- TASK INSTRUCTIONS: Locate the word "options" in the data below, then copy every line that holds it.
[ENTRIES PROVIDED — start]
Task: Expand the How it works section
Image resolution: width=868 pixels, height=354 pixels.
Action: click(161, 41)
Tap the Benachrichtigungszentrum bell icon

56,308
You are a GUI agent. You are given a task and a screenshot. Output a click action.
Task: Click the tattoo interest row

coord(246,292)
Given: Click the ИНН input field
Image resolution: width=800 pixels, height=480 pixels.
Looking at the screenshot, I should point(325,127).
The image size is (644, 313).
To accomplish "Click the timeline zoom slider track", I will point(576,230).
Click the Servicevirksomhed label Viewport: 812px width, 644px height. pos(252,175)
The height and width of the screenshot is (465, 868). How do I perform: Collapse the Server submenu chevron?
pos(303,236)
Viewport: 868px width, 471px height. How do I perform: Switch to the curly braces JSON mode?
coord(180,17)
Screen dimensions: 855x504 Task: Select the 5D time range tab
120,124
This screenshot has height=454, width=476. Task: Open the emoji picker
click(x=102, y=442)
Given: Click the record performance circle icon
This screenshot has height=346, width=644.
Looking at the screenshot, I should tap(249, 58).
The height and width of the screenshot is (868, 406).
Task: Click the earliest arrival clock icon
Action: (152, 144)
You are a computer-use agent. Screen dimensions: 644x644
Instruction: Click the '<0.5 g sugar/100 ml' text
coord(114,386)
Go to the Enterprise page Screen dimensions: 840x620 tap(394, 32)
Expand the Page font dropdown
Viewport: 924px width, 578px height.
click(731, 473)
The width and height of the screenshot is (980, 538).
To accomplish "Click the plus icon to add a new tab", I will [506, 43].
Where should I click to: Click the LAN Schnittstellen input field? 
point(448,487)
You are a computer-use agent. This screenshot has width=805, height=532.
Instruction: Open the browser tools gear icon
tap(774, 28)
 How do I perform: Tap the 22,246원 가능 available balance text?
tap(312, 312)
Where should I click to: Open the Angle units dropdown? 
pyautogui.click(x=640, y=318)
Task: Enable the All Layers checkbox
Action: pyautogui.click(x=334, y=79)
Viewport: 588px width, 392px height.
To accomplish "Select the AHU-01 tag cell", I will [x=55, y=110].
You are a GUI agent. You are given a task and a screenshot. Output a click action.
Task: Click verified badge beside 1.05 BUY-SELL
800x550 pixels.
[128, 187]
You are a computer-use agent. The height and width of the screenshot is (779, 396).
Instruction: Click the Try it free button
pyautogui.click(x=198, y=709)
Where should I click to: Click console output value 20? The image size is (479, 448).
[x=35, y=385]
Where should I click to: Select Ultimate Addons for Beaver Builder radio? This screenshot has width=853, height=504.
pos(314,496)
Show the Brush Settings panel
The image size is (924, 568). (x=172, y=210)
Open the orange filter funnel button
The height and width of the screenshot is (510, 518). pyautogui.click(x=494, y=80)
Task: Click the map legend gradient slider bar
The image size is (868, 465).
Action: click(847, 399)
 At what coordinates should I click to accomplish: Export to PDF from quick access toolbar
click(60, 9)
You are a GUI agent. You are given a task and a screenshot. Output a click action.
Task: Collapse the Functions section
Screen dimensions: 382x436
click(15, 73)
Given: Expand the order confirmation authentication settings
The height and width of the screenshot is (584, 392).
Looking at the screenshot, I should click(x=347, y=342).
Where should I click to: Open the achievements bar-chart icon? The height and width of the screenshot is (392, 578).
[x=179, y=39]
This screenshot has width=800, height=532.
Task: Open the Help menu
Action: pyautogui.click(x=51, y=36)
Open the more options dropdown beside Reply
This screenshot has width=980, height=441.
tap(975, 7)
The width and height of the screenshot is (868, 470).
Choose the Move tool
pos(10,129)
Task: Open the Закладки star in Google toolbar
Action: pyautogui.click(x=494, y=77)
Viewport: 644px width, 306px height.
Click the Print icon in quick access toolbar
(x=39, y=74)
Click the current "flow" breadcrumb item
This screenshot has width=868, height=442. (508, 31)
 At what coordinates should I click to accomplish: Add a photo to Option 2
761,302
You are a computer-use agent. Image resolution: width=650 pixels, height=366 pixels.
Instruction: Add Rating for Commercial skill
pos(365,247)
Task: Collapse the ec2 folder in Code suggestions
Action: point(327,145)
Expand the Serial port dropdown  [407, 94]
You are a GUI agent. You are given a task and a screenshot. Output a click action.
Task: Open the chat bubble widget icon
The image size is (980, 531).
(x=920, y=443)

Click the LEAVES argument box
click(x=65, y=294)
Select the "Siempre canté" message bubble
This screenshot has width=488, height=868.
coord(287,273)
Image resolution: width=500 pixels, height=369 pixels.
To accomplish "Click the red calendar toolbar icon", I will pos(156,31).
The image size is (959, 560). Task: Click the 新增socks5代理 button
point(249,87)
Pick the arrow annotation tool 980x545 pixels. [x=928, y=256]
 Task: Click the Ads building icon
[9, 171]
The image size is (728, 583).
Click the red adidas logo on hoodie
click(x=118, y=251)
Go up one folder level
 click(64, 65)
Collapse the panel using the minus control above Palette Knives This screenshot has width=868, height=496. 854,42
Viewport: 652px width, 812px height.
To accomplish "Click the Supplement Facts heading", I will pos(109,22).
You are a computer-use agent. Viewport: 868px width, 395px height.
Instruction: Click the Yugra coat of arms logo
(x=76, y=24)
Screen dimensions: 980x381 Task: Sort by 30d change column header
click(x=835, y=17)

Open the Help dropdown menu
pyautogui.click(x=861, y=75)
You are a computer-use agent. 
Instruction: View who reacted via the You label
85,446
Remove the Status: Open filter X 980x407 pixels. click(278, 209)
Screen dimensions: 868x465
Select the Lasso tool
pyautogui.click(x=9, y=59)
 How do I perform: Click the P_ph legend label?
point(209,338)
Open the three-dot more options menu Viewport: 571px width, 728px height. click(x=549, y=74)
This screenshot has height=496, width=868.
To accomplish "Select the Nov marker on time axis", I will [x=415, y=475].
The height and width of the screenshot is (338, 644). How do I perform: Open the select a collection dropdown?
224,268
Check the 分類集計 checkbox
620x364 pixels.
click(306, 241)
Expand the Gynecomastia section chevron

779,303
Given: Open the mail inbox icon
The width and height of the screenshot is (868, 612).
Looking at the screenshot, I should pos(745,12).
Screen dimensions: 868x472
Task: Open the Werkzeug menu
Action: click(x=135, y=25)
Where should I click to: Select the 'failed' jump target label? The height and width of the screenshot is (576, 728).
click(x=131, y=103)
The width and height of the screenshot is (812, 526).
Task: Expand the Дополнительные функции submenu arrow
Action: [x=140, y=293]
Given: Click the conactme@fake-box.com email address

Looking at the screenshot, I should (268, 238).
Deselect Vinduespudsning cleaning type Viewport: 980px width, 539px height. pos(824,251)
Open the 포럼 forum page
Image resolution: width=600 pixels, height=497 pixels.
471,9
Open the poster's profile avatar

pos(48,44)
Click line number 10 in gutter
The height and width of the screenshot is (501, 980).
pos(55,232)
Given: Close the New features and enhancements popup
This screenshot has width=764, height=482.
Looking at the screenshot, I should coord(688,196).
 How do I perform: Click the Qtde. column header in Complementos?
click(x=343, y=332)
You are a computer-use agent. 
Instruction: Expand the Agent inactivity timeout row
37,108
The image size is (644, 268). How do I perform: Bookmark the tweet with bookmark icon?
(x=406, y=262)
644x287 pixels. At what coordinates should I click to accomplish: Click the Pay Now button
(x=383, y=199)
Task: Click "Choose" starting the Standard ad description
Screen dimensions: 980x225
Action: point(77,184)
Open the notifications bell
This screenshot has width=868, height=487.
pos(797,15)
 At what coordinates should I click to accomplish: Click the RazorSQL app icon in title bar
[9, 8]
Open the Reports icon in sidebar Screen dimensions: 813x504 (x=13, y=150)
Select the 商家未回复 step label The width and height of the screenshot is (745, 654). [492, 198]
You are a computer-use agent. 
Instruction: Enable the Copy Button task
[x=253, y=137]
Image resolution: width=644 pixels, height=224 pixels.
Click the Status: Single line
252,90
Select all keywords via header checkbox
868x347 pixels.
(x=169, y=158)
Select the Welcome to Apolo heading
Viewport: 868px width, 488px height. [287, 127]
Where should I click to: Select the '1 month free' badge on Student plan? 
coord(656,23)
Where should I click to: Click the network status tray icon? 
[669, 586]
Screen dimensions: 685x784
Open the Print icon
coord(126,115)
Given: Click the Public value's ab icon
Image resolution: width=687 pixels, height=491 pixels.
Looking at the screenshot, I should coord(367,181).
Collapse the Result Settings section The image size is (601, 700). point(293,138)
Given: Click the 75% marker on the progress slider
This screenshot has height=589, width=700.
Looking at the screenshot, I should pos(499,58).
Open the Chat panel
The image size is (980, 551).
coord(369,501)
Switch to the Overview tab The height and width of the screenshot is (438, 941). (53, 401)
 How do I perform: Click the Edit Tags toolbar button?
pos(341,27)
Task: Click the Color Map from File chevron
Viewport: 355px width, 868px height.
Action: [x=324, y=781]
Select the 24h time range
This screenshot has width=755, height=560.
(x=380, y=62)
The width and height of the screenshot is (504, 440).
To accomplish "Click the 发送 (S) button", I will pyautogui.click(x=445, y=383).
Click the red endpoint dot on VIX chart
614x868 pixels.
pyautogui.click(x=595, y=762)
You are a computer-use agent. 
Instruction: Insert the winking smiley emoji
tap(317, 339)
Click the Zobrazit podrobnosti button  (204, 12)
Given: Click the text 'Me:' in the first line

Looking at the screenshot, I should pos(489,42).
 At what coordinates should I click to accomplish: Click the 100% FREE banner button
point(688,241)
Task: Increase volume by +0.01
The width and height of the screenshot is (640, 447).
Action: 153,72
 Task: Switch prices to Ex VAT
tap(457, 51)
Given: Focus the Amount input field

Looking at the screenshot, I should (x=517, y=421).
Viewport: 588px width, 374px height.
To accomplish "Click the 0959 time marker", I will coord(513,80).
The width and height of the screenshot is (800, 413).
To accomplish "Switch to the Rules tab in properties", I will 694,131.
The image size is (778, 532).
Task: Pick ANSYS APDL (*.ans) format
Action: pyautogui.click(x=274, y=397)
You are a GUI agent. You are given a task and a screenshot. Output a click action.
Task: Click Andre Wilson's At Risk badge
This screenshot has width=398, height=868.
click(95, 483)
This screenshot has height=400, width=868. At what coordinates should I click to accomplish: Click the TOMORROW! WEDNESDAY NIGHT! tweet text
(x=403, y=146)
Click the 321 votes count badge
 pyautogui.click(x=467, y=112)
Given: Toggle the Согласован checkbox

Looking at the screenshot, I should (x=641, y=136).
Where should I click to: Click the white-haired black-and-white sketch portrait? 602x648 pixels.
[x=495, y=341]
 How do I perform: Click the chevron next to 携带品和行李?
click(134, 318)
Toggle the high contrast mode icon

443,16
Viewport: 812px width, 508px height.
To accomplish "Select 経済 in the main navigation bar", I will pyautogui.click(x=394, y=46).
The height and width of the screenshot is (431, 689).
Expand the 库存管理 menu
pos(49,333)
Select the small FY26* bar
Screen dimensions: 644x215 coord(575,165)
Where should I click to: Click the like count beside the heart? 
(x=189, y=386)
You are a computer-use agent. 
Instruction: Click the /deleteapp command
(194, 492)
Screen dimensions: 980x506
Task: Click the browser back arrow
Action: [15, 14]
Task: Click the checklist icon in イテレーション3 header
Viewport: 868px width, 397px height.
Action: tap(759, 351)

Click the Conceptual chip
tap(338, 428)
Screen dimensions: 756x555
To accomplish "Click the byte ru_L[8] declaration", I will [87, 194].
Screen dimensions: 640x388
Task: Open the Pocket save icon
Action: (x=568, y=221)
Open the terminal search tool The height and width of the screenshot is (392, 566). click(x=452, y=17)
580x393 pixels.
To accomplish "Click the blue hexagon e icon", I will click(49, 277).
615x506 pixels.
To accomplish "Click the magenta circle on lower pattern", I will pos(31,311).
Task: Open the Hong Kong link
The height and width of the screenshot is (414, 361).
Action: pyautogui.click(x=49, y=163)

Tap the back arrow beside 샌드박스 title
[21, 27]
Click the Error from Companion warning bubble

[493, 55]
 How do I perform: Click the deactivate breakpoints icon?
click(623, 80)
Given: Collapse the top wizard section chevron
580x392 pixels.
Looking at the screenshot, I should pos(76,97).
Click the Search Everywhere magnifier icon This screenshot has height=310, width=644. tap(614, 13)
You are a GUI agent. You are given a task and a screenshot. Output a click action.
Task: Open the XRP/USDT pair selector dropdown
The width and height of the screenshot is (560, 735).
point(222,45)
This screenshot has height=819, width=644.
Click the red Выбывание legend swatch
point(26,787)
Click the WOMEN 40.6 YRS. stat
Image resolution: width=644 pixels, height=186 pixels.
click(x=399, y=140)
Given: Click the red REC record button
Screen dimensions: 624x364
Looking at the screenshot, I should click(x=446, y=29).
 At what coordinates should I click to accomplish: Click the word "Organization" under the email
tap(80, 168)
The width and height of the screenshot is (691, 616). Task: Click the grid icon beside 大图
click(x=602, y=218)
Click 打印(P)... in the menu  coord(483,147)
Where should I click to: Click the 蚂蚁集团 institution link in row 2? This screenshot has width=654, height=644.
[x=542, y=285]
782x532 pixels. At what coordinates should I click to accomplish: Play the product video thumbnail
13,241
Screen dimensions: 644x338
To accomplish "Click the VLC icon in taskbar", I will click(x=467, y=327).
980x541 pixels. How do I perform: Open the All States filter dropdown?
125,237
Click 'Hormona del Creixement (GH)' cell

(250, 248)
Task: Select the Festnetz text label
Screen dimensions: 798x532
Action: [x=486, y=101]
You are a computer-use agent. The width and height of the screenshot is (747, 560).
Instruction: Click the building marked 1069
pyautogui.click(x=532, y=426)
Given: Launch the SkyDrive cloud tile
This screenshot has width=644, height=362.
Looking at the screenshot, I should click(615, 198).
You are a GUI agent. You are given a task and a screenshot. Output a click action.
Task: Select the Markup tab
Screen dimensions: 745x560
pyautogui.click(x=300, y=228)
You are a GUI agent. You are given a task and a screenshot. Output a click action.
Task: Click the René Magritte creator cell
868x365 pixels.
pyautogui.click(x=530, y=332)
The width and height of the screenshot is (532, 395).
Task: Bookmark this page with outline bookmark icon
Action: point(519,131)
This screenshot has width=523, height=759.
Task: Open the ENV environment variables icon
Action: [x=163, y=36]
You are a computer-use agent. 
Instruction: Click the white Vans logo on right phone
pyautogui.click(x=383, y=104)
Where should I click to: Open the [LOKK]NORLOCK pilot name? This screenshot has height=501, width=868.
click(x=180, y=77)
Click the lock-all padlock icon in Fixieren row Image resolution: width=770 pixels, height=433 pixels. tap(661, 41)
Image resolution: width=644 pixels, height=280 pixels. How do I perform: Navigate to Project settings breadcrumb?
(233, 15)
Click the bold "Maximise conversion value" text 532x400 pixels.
[ENTRIES PROVIDED — finish]
- RESPONSE TO THIS EXERCISE:
Open the more options dropdown beside Reply
Open the three-dot more options menu Viewport: 571px width, 728px height. click(x=549, y=74)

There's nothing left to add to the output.